The subject of pensions may be more sensitive than ever before, but is the solution to outlaw the standard?
One answer is that, in a way, that may be impossible.
All listed companies of the European Union’s 15 member states, estimated to number around 7,000, must comply with international accounting standards by 2005 at the latest.
And international accounting standards include IAS 19, a rule on retirement benefits. It is practically the same as the US standard and not too dissimilar to FRS 17 as it currently stands.
But IAS 19 may be about to be changed following an announcement by the International Accounting Standards Board that it is to undertake a review of the standard.
Sir David Tweedie, head of the International Accounting Standards Board, says: ‘The IASB believes it is important to be responsive to legitimate concerns with standards raised by parties involved in financial reporting. Consequently, we have moved quickly to address a specific problem that practitioners have identified in an existing standard.’
But Britain has one advantage over the rest of the listed companies in EU member states – the UK’s ASB has been attempting to work in parallel with the IASB for a number of years.
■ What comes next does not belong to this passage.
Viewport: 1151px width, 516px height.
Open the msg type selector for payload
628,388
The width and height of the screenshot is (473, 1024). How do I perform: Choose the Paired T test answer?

UK standards are probably the closest in the world to IASs and if gamblers were to lay bets on whether IAS 19 will become more like FRS 17, experts say they would be on to a winner.
Their hunch is based on the fact that FRS 17 was developed at the ASB while it was under the leadership of Sir David.
Sir David does, however, have to convince the other 13 board members of the benefits of a more transparent pensions standard.
Disturbingly, a series of calls around a number of FTSE companies revealed that few were aware of, or prepared for, the implications of the switch to IASs.
Other observers believe the attacks on FRS 17 have been used to obscure other problems. It is a case, says David Chitty, technical partner at Chantrey Vellacott, of ‘shooting the messenger’.
Chitty explains that regulatory changes to pensions’ funding were brought in on the back of the Maxwell debacle to give greater protection to the members of schemes. ‘Policymakers should therefore stop attacking FRS 17, and realise that the information that it requires disclosure of will provide greater protection to all investors, including the wider community of pension fund members,’ he says.
Supporters also wish to point out to critics they ought to recall other factors – increased scheme maturity, declining mortality, decreased risk tolerance, weak equity markets and the minimum funding requirement – that have led to closure of final salary schemes.
‘The accelerated demise of defined benefit schemes is no surprise. Employers are responding to increasing costs and risks that have been clear for some time,’ says Crispin Southgate, a credit strategist at Merrill Lynch.
The solution therefore may not lie in dispensing with the controversial standard. Although neither the US nor the IAS rule at present requires pension surpluses and deficits to be booked into the accounts, they do require disclosure. And, as analysts say, once the figure is disclosed, it is just a case of calculating the cost of funding a scheme.
What has to be done now is to educate the people that count.